*** Begin section ***

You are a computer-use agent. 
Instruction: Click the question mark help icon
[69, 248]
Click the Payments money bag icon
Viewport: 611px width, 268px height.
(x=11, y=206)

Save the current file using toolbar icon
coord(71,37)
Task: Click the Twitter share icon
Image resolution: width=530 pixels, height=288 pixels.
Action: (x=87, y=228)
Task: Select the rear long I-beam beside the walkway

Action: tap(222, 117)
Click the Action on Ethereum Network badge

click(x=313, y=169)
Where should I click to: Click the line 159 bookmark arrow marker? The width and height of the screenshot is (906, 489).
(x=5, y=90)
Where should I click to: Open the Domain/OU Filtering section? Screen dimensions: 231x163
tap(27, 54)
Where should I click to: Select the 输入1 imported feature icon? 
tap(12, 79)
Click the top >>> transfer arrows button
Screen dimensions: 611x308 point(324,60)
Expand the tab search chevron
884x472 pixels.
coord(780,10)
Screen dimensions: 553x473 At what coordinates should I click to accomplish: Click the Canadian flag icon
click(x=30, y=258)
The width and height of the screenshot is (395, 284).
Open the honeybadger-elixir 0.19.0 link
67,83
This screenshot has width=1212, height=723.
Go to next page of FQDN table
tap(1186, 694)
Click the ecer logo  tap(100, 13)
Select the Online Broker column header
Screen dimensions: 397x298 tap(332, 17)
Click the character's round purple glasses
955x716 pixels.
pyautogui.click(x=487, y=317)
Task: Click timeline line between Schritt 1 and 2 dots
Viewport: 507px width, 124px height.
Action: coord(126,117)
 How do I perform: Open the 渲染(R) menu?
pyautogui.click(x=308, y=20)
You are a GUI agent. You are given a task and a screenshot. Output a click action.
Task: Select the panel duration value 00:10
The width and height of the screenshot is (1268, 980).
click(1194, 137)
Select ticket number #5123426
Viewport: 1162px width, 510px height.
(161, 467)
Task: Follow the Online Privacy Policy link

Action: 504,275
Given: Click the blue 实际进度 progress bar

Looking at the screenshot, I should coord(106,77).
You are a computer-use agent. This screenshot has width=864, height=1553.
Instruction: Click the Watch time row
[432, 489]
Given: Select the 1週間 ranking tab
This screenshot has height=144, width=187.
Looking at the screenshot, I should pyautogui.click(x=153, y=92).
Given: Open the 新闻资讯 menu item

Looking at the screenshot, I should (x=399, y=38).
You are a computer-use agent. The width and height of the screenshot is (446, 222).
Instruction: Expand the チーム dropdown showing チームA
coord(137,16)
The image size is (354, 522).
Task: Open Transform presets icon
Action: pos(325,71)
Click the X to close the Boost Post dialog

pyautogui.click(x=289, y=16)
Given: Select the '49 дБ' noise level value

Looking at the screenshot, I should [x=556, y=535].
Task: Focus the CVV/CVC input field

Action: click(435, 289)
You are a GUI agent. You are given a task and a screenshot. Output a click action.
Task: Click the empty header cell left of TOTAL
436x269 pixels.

*** End section ***

What the task asks :: Return the listing verbatim.

Your solution ::
You are a computer-use agent. 
Instruction: Click the question mark help icon
[69, 248]
Click the Payments money bag icon
Viewport: 611px width, 268px height.
(x=11, y=206)

Save the current file using toolbar icon
coord(71,37)
Task: Click the Twitter share icon
Image resolution: width=530 pixels, height=288 pixels.
Action: (x=87, y=228)
Task: Select the rear long I-beam beside the walkway

Action: tap(222, 117)
Click the Action on Ethereum Network badge

click(x=313, y=169)
Where should I click to: Click the line 159 bookmark arrow marker? The width and height of the screenshot is (906, 489).
(x=5, y=90)
Where should I click to: Open the Domain/OU Filtering section? Screen dimensions: 231x163
tap(27, 54)
Where should I click to: Select the 输入1 imported feature icon? 
tap(12, 79)
Click the top >>> transfer arrows button
Screen dimensions: 611x308 point(324,60)
Expand the tab search chevron
884x472 pixels.
coord(780,10)
Screen dimensions: 553x473 At what coordinates should I click to accomplish: Click the Canadian flag icon
click(x=30, y=258)
The width and height of the screenshot is (395, 284).
Open the honeybadger-elixir 0.19.0 link
67,83
This screenshot has width=1212, height=723.
Go to next page of FQDN table
tap(1186, 694)
Click the ecer logo  tap(100, 13)
Select the Online Broker column header
Screen dimensions: 397x298 tap(332, 17)
Click the character's round purple glasses
955x716 pixels.
pyautogui.click(x=487, y=317)
Task: Click timeline line between Schritt 1 and 2 dots
Viewport: 507px width, 124px height.
Action: coord(126,117)
 How do I perform: Open the 渲染(R) menu?
pyautogui.click(x=308, y=20)
You are a GUI agent. You are given a task and a screenshot. Output a click action.
Task: Select the panel duration value 00:10
The width and height of the screenshot is (1268, 980).
click(1194, 137)
Select ticket number #5123426
Viewport: 1162px width, 510px height.
(161, 467)
Task: Follow the Online Privacy Policy link

Action: 504,275
Given: Click the blue 实际进度 progress bar

Looking at the screenshot, I should coord(106,77).
You are a computer-use agent. This screenshot has width=864, height=1553.
Instruction: Click the Watch time row
[432, 489]
Given: Select the 1週間 ranking tab
This screenshot has height=144, width=187.
Looking at the screenshot, I should pyautogui.click(x=153, y=92).
Given: Open the 新闻资讯 menu item

Looking at the screenshot, I should (x=399, y=38).
You are a computer-use agent. The width and height of the screenshot is (446, 222).
Instruction: Expand the チーム dropdown showing チームA
coord(137,16)
The image size is (354, 522).
Task: Open Transform presets icon
Action: pos(325,71)
Click the X to close the Boost Post dialog

pyautogui.click(x=289, y=16)
Given: Select the '49 дБ' noise level value

Looking at the screenshot, I should [x=556, y=535].
Task: Focus the CVV/CVC input field

Action: click(435, 289)
You are a GUI agent. You are given a task and a screenshot. Output a click action.
Task: Click the empty header cell left of TOTAL
436x269 pixels.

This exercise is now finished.